Unit testing and import - python

My program reads a python script for configuration. So far I'm loading the script called lab.py like this:
self.lab_file = "/not/interesting/path/lab.py"
sys.path.insert(0, os.path.dirname(self.lab_file))
import lab as _config
But when I'm unit-testing it, I've a strange behavior:
when I launch only one unit test calling this code, it succeed
when I launch several unit tests, each of one calling this code independantly, some tests failed
Tracing the problem with logging, It seems the lab script is imported only the first time. This behavior seems coherent in respect of python but I was assuming than unit tests are isolated between each other.
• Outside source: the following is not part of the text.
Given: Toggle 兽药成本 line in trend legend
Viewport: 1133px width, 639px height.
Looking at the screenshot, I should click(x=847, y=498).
I am wrong ? If test are not independant in respect of the import, how can I write test to force the loading of my script each time ?

Try using reload.
For example:
import lab as _config
reload(_config)
In python 2 reload is a builtin function.
In python 3.2+ reload is in the imp module, but deprecated in 3.4+.
In python 3.4+ reload is in the importlib module.

I would suggest deleting the module from sys.modules
import sys
if 'lab' in sys.modules:
del sys.modules['lab']
import lab as _config
just deleting the import will not work because import checks in sys.modules if the module is already imported.
if you import then reload it works because it first loads the module from sys.modules into the local namespace and then reloads the module from file.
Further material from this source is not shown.